▶ **Exercise**
Please repeat the lines below exactly. Begin with the line containing "ОК (1123, 2516)" and go on through the line containing "Двери, окна и комплектующие (207, 1129)".

──────── Material for this task

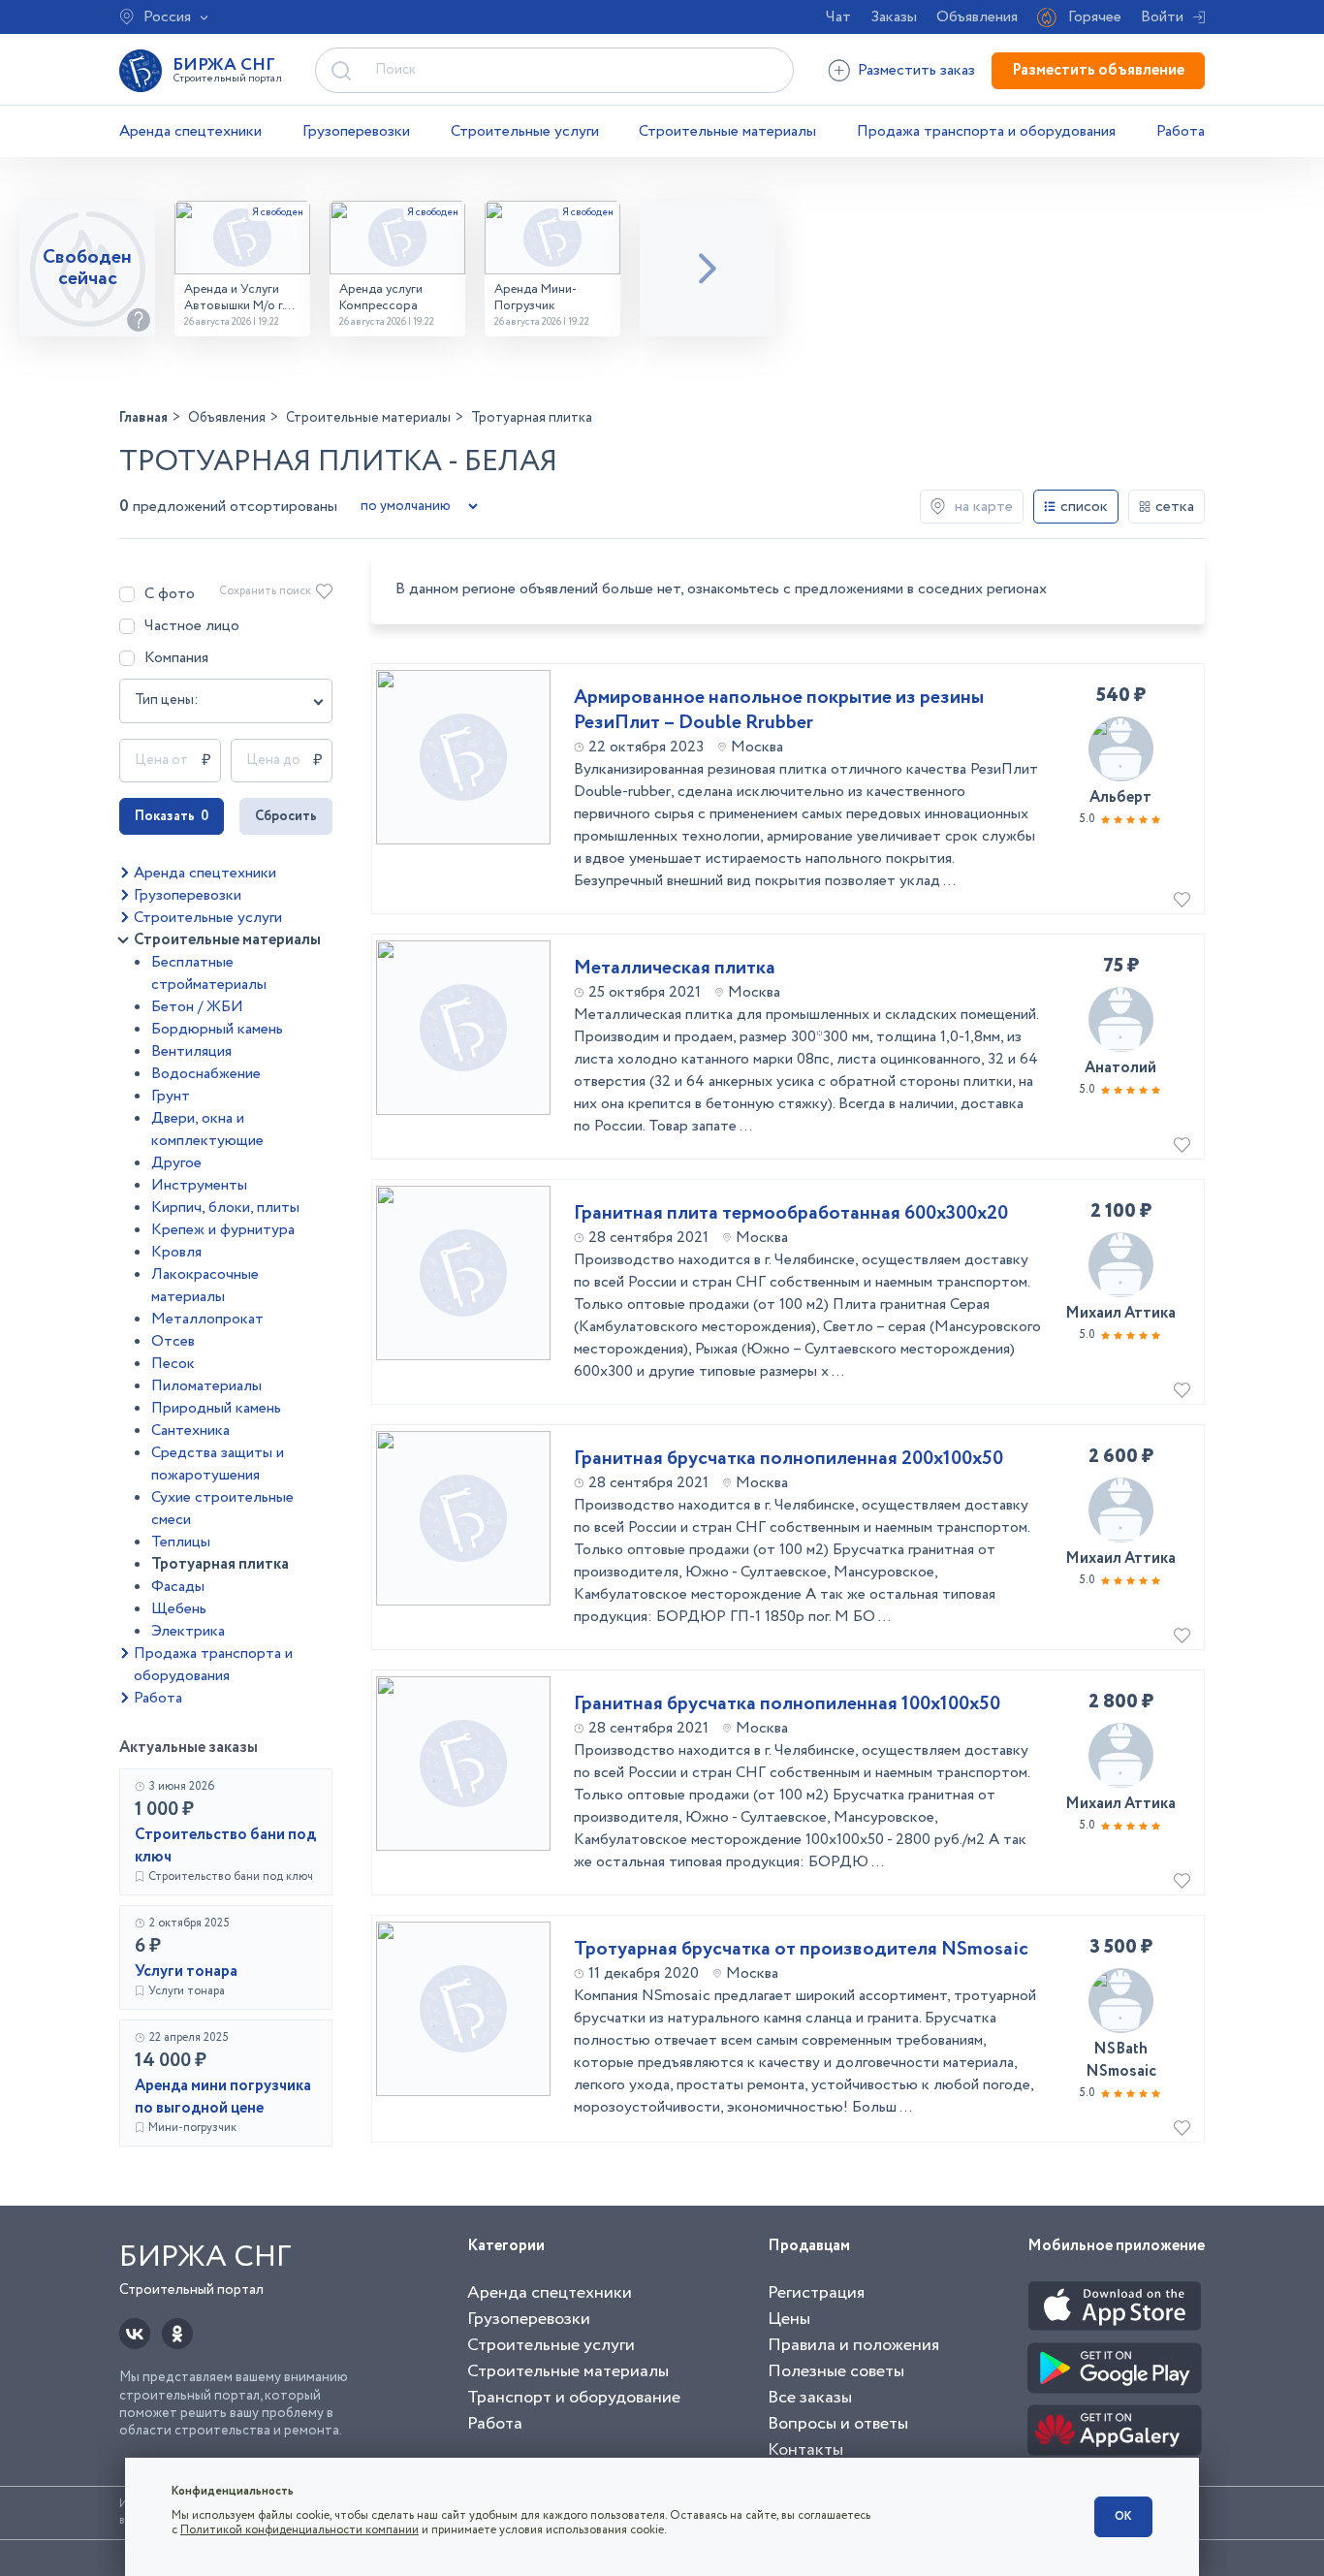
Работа (1180, 131)
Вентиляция (191, 1051)
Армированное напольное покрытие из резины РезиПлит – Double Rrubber (779, 710)
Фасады (178, 1586)
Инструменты (199, 1185)
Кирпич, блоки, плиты (225, 1207)
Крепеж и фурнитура (223, 1230)
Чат (838, 17)
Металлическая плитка (674, 968)
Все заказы (810, 2397)
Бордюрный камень (217, 1029)
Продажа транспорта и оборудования (986, 131)
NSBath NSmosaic (1121, 2060)
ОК (1123, 2516)
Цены (789, 2319)
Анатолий (1120, 1068)
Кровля (176, 1252)
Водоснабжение (206, 1074)
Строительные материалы (727, 131)
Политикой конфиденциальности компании (299, 2530)
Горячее (1094, 17)
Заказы (893, 17)
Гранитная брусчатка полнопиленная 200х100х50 (788, 1459)
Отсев (173, 1341)
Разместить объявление (1098, 70)
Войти (1162, 17)
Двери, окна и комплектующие (207, 1129)
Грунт (170, 1096)
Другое (176, 1163)
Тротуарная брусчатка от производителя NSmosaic (801, 1949)
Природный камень (216, 1408)
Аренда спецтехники (190, 131)
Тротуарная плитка (220, 1564)
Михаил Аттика (1120, 1313)
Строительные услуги (525, 131)
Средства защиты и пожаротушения (217, 1464)
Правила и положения (853, 2345)
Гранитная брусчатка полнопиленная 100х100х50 (787, 1704)
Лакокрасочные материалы (205, 1285)
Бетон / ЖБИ (197, 1007)
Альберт (1120, 797)
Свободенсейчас (87, 268)
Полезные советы (836, 2371)
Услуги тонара (186, 1971)
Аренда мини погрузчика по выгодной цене (223, 2097)
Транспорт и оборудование (573, 2397)
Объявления (977, 17)
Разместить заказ (916, 70)
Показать (171, 816)
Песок (173, 1363)
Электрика (188, 1631)
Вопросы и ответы (838, 2423)
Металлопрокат (207, 1319)
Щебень (178, 1609)
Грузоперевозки (356, 131)
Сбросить (286, 816)
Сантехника (190, 1430)
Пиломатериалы (206, 1386)
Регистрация (816, 2293)
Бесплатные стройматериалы (209, 973)
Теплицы (180, 1542)
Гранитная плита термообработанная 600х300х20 (791, 1213)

────────────────

▶ **Expected answer**
ОК (1123, 2516)
Цены (789, 2319)
Анатолий (1120, 1068)
Кровля (176, 1252)
Водоснабжение (206, 1074)
Строительные материалы (727, 131)
Политикой конфиденциальности компании (299, 2530)
Горячее (1094, 17)
Заказы (893, 17)
Гранитная брусчатка полнопиленная 200х100х50 (788, 1459)
Отсев (173, 1341)
Разместить объявление (1098, 70)
Войти (1162, 17)
Двери, окна и комплектующие (207, 1129)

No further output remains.